▶ [SET PROBLEM 1] Transcribe the stored data entries verbatim, starting at the line that contains "Open the Discover menu" and ending with the final entry.
-- Start READING PASSAGE --
Submitting a suspicious URL to Google Threat Intelligence Private Scanning Sandbox

The inherent risk of drive-by downloads, malware execution, or exploit kit delivery means that direct interaction with a suspicious domain poses an immediate threat to the investigator’s machine and, by extension, your network. This is why incorporating sandboxing and remote analysis tools is not an optional enhancement but a foundational requirement for a secure and effective phishing investigation procedure.

C. Preliminary Visual Assessment of Phishing Indicators

Following initial data collection, a preliminary assessment of the suspicious domain and associated communication is conducted to identify common phishing indicators. This step helps in rapidly prioritizing and categorizing the threat.

The table below summarizes common phishing indicators, providing a rapid reference guide for analysts during the initial triage phase. While we initially cautioned on solely relying on visual indicators, it is where our manual analysis and investigation starts.

Common Phishing Indicators (Visual & Content Based)

Indicator Category	Specific Clue	Description/Example	Reliability
Content/Tone	Urgent/Threatening Language	"Act now," "Account will be closed"	High
	Too Good to Be True Offer	"Free gift," "Win a trip"	High
	Grammar/Spelling Errors	Poor English, typos (less reliable with AI)	Medium/Low
Links/Call to Action	Mismatched Link URL	Visible text differs from hover over URL	High
Links/Call to Action	Vague Call to Action	Generic buttons, such as, 'Click here'	Medium
Website Visuals	Low Quality Graphics	Pixelated logos, blurry images	Medium
	Awkward Design/Layout	Hard to navigate, missing sections	Medium
	Missing Contact Info	No "About Us" page, generic contact form	High
Security/Payment	Request for Personal Info	Asking for passwords/PII	High
	Bypass Protocols	Asking to circumvent company security procedures	High
	Non Reversible Payments	Only bank transfer, gift cards, crypto	High
SSL/TLS	HTTPS Present	Padlock symbol (use with caution, a majority of phishing sites now use SSL)	Low
SSL/TLS	Suspicious Certificate Details	Generic issuer, short validity, mismatch with brand	Medium

Phase Two: Deep Dive Domain and Infrastructure Analysis

Once preliminary indicators suggest a phishing attempt, a deeper technical analysis of the domain and its underlying infrastructure is essential. This phase aims to uncover definitive evidence of malicious intent and map the adversary's operational footprint.

A. Domain Name Analysis

Identifying Typosquatting and Deceptive Domain Names: A thorough examination of the domain name is paramount. This involves scrutinizing it for subtle misspellings of legitimate brand names (goorgle.com.com, googlle.com.com), the addition of extra words (googlesupport.com), or the use of different Top Level Domains (TLDs) (.net instead of .com). These seemingly minor alterations are designed to trick users who may not scrutinize URLs closely. Particular attention should be paid to the strategic and manipulative use of subdomains. Phishing sites frequently place a trusted brand name within a subdomain (google.fake-site.com) to create an illusion of legitimacy, while the actual malicious domain is the primary domain (fake-site.com) controlled by the threat actors.
-- End READING PASSAGE --
-- Start LISTED ENTRIES --
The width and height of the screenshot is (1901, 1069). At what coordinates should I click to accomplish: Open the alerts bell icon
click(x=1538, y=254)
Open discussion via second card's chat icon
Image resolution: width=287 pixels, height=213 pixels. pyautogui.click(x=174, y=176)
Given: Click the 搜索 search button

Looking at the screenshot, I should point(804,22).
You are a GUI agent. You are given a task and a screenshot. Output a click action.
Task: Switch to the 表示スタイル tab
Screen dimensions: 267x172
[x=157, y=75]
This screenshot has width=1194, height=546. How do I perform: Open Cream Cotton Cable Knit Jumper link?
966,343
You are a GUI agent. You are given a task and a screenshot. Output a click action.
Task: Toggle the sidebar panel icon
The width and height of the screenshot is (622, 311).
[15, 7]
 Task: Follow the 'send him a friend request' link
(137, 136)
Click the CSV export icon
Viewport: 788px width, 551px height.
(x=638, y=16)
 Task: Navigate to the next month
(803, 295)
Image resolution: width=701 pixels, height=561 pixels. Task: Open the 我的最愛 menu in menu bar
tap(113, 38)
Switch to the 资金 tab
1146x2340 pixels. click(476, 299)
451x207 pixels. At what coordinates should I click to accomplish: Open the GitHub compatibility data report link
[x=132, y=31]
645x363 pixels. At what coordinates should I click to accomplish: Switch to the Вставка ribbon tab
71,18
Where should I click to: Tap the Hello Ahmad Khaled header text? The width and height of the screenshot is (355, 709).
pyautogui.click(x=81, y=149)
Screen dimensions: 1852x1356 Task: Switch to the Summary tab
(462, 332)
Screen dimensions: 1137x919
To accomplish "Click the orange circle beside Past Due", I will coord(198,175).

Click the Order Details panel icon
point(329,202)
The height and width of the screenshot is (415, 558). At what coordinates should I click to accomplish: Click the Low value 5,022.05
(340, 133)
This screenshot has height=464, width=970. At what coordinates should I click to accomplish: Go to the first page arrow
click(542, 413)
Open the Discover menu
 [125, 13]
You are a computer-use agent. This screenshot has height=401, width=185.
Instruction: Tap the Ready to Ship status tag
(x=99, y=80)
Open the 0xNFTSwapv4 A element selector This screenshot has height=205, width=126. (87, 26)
-- End LISTED ENTRIES --
▶ [SET PROBLEM 2] In the phishing investigation text, which domain is offered as an example of adding extra words to a brand name?

▶ [WRITTEN RESPONSE 1]
Open the Discover menu
 [125, 13]
You are a computer-use agent. This screenshot has height=401, width=185.
Instruction: Tap the Ready to Ship status tag
(x=99, y=80)
Open the 0xNFTSwapv4 A element selector This screenshot has height=205, width=126. (87, 26)

▶ [WRITTEN RESPONSE 2] googlesupport.com